Quote the records below verbatim, from the line with "Filter (1270, 944)" to the line with "Our Networks", including both of those lines.

▬▬▬▬▬▬▬▬▬▬

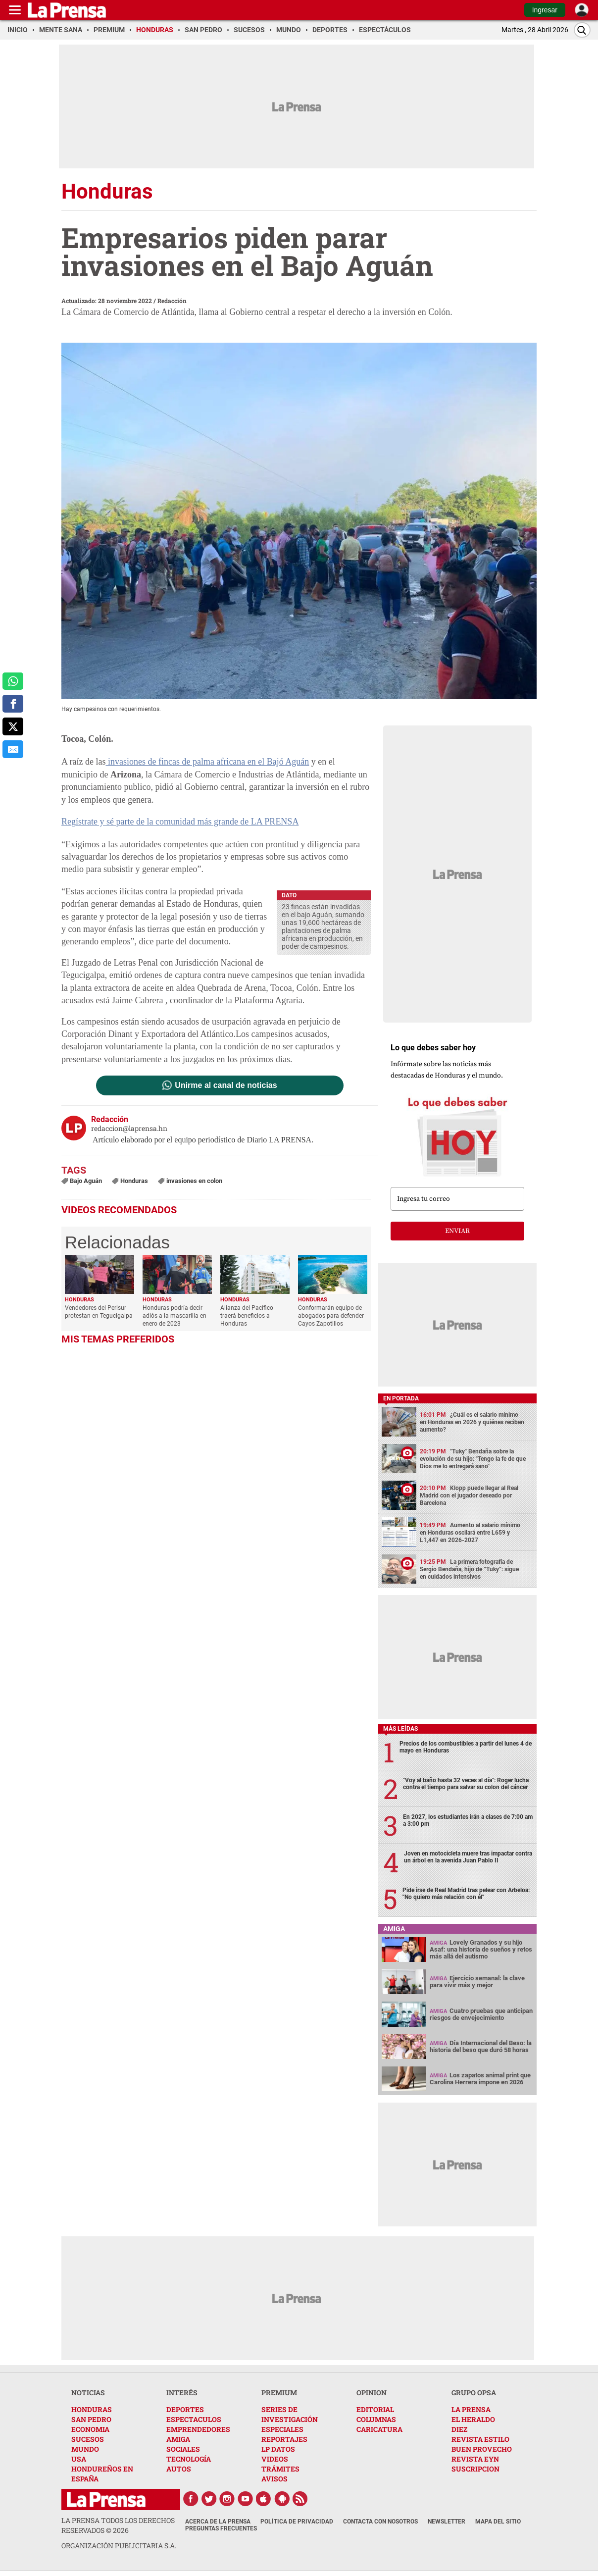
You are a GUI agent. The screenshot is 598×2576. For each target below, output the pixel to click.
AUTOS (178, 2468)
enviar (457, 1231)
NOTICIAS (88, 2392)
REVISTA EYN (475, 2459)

▬▬▬▬▬▬▬▬▬▬

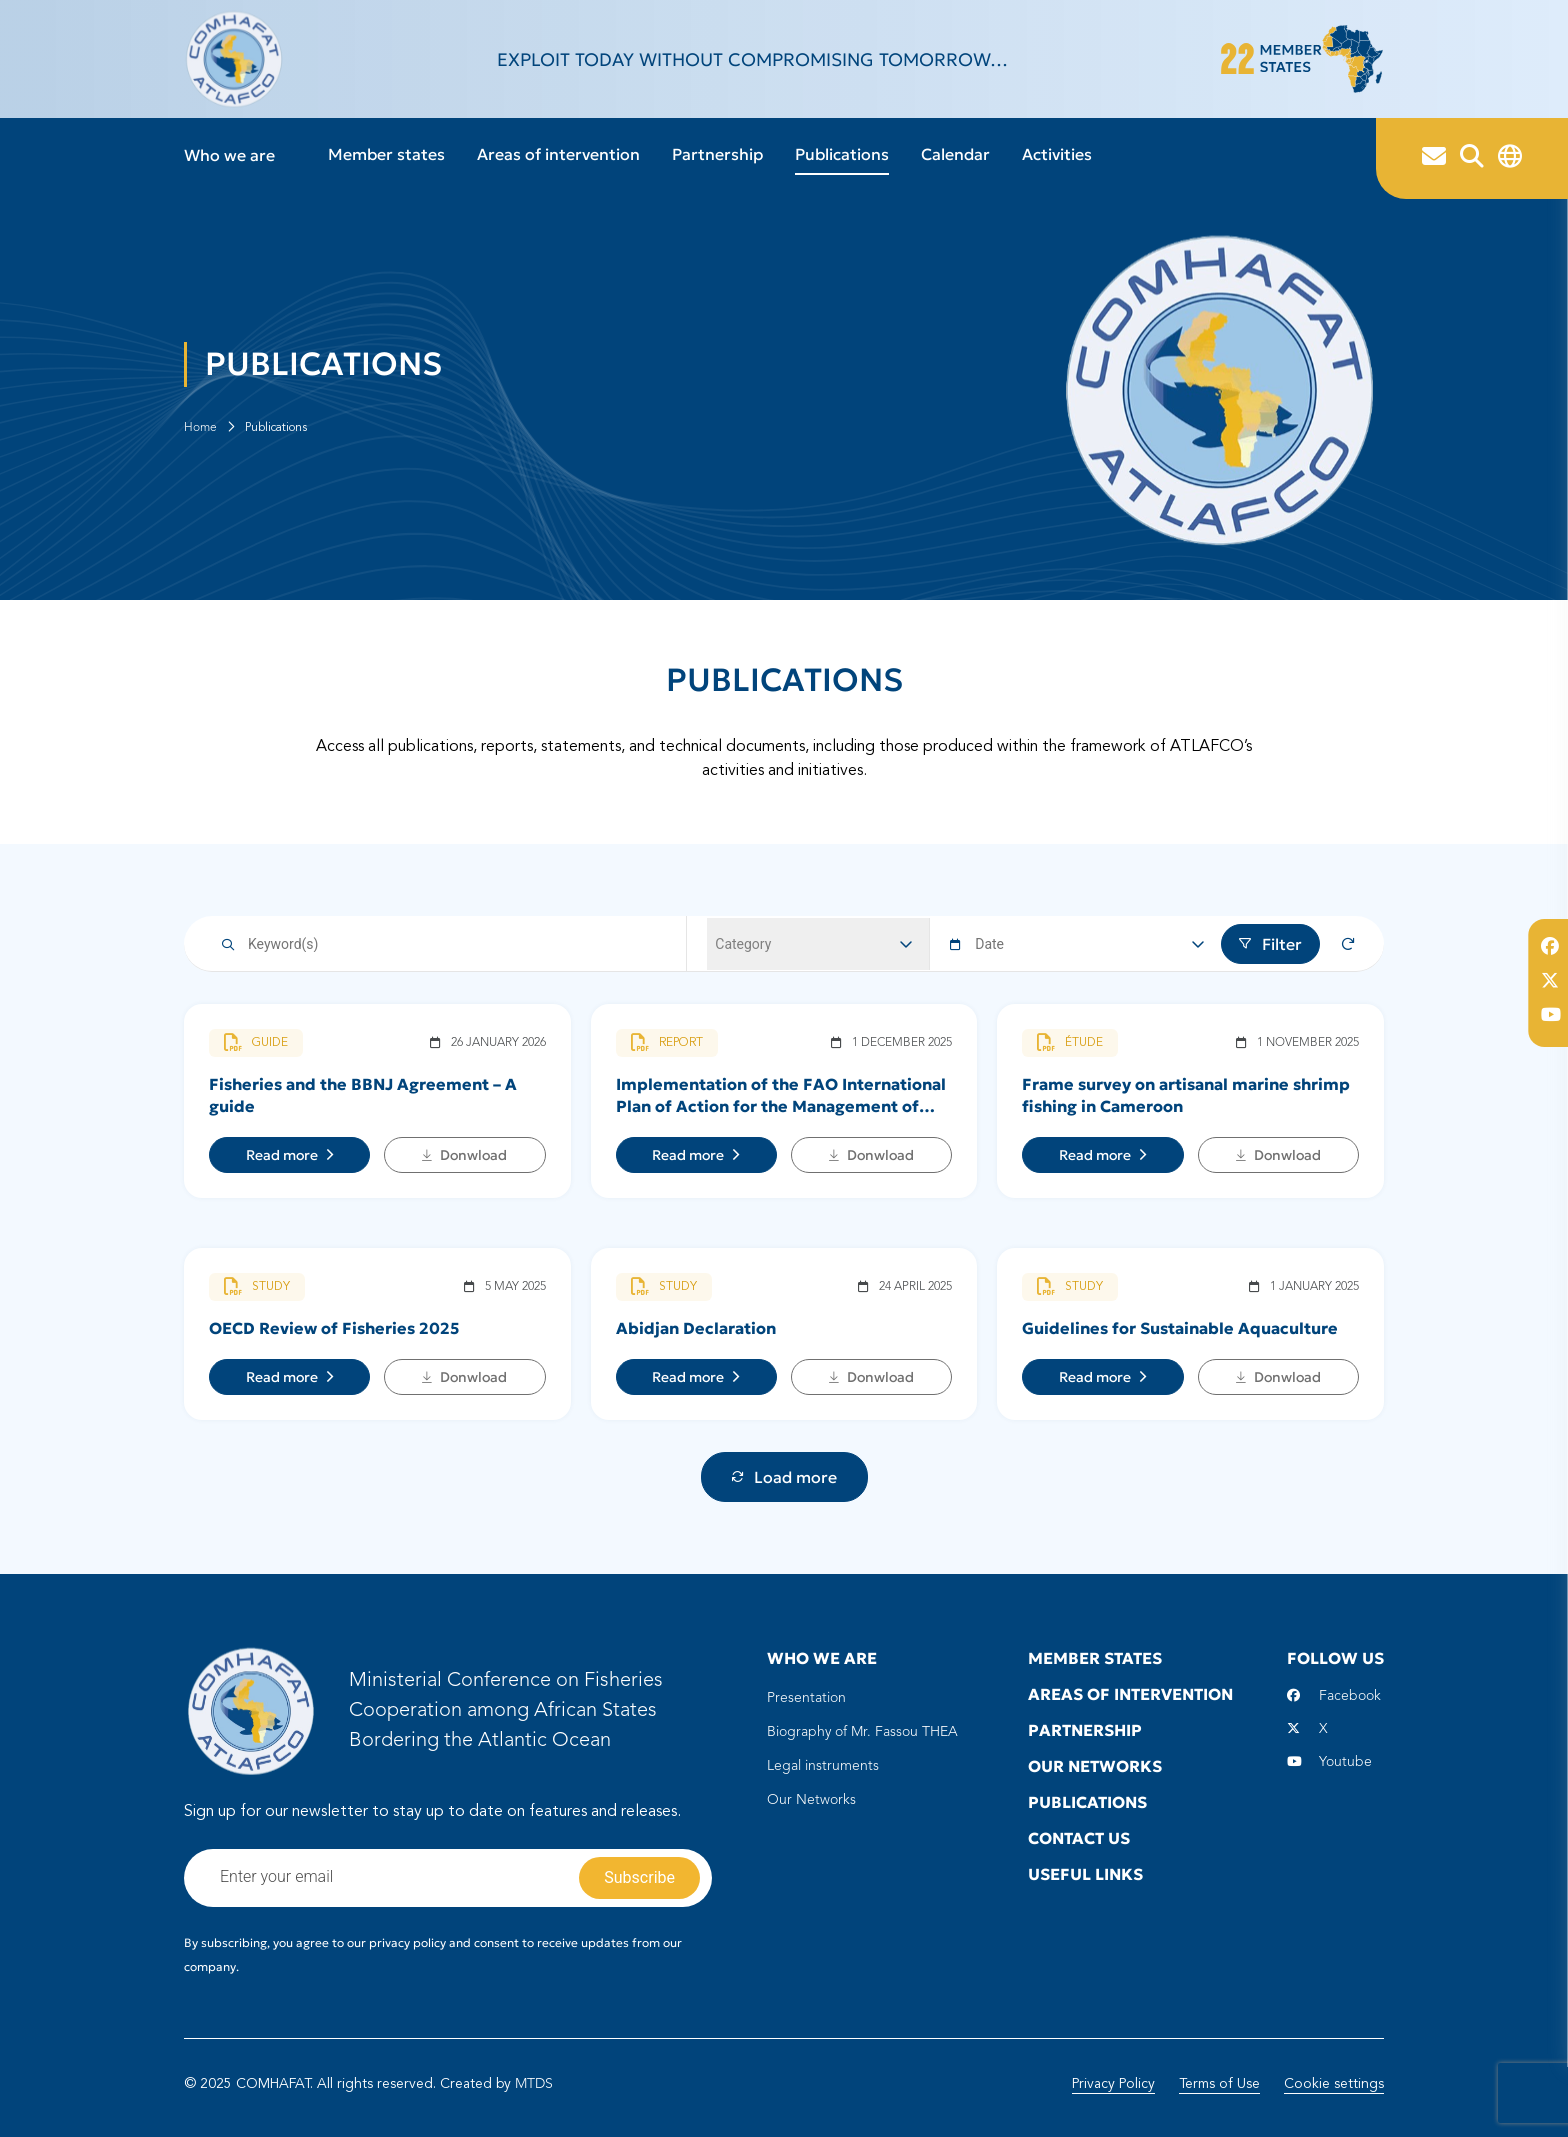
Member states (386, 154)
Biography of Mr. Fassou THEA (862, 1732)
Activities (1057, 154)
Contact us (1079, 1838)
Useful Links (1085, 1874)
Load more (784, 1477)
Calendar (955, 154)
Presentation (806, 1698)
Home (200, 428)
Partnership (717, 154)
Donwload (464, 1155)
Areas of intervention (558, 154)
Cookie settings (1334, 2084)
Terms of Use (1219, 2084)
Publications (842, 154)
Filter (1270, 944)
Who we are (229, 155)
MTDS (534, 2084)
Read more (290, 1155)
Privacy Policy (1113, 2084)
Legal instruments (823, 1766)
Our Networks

▬▬▬▬▬▬▬▬▬▬

◆ Output for this task ◆
Filter (1270, 944)
Who we are (229, 155)
MTDS (534, 2084)
Read more (290, 1155)
Privacy Policy (1113, 2084)
Legal instruments (823, 1766)
Our Networks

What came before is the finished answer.